# Your task
With the pictures left out, return exactly the lines from the one containing "Image resolution: width=1200" through the end of the listing below.

··· Records supplied

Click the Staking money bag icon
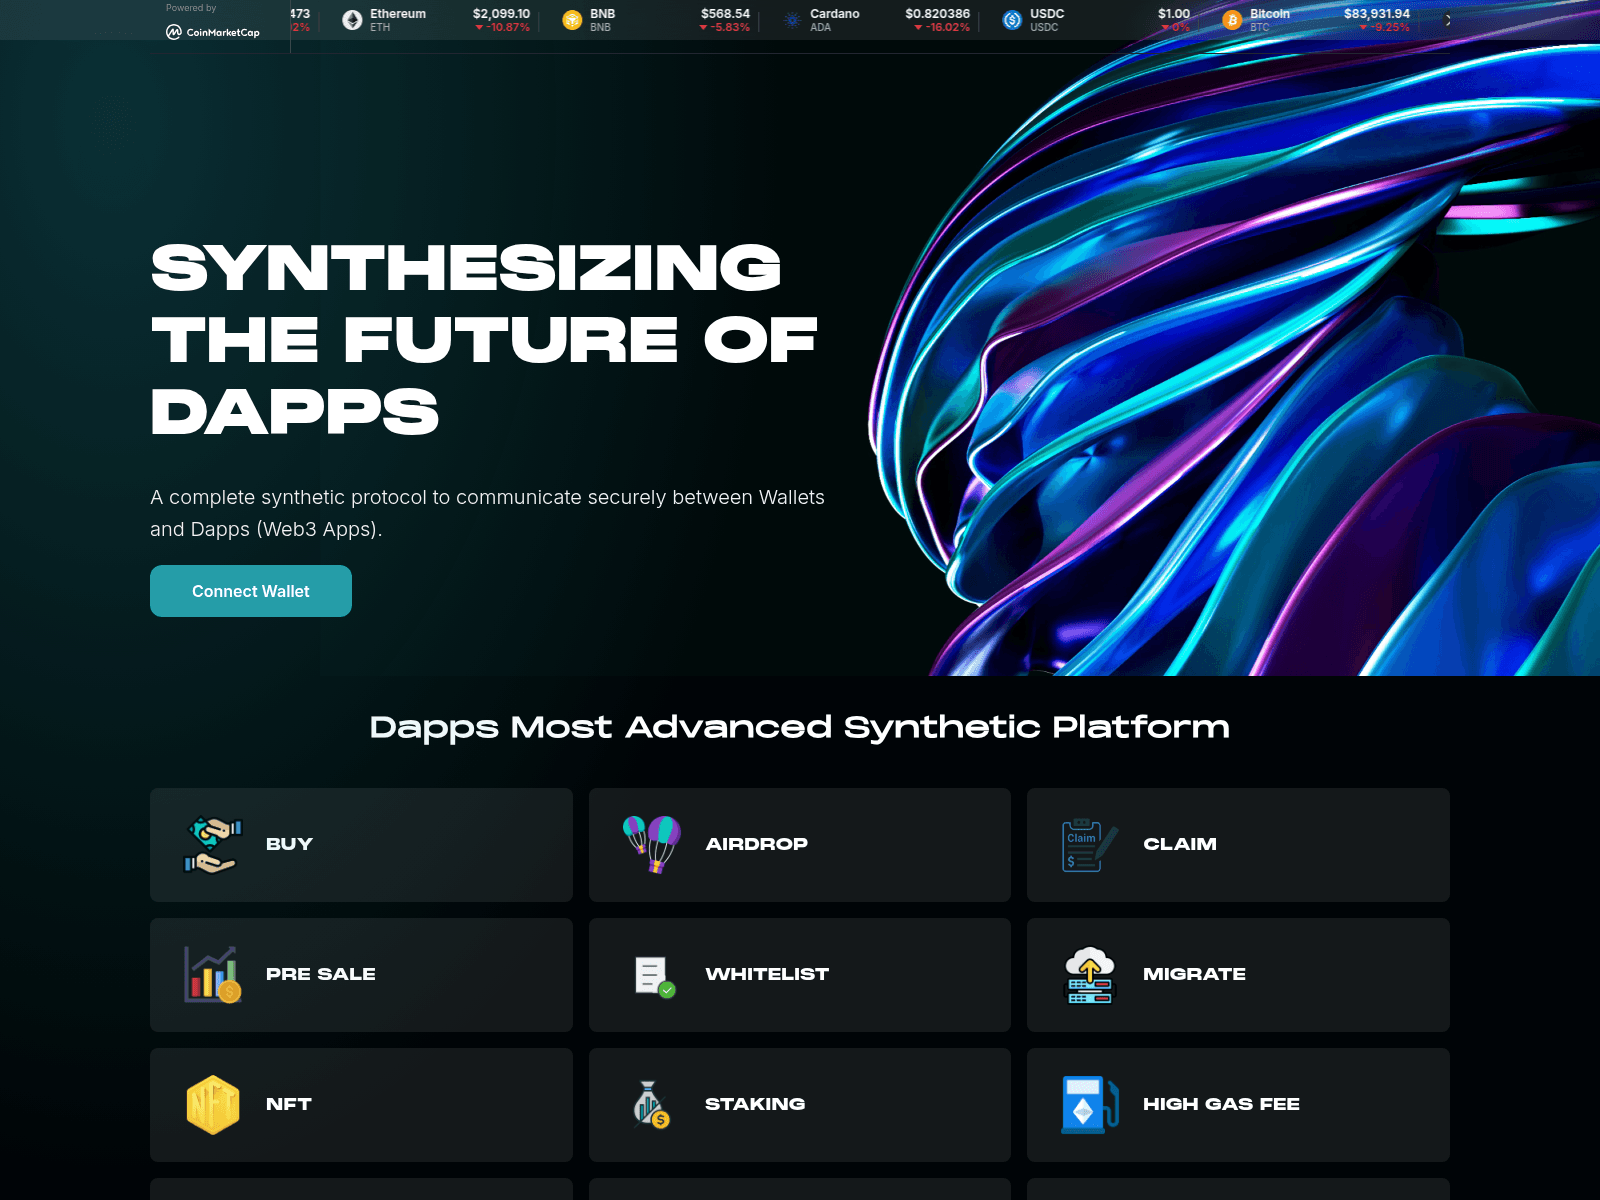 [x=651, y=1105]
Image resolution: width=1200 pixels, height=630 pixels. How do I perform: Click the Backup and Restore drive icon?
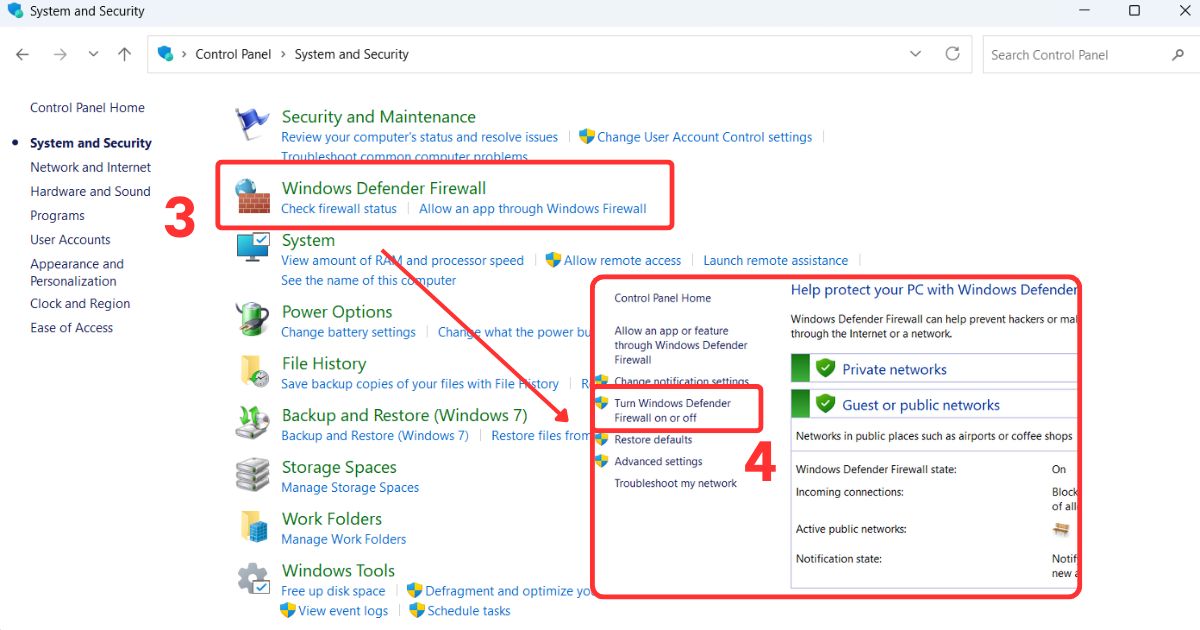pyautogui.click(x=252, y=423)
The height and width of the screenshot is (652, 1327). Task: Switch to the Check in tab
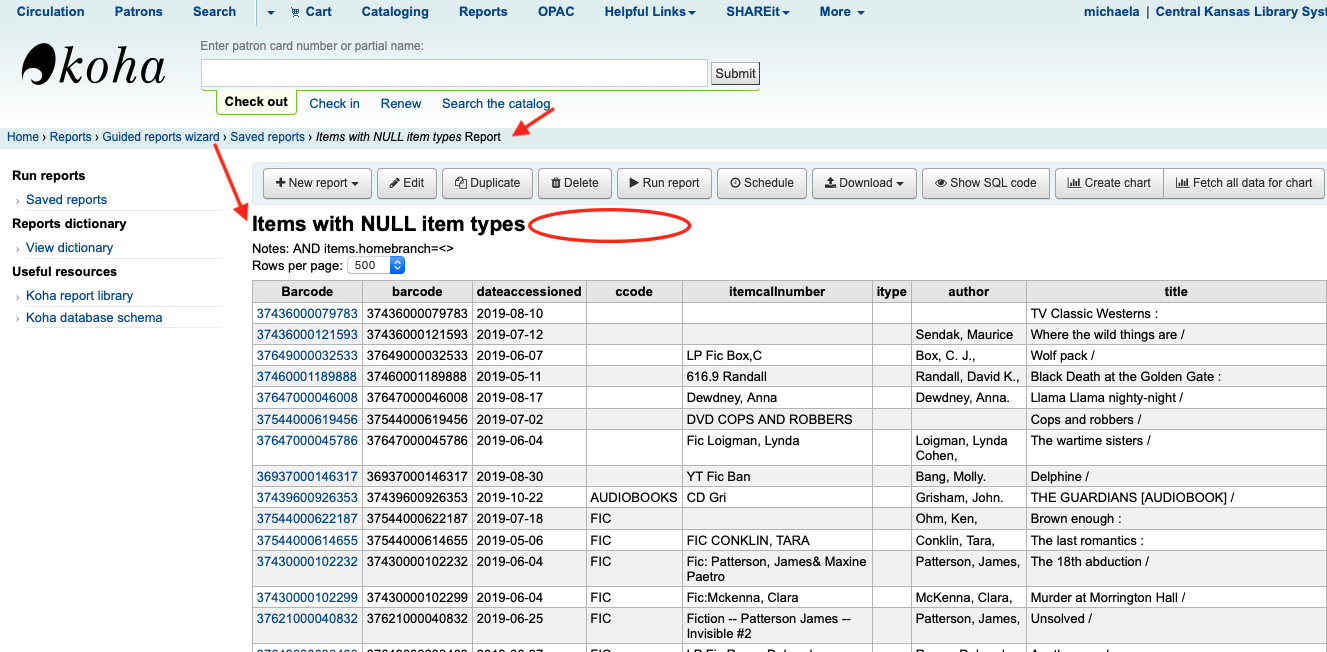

······

# Answer below
Image resolution: width=1200 pixels, height=630 pixels. How do I perform: Click the Backup and Restore drive icon?
pyautogui.click(x=252, y=423)
The height and width of the screenshot is (652, 1327). Task: Switch to the Check in tab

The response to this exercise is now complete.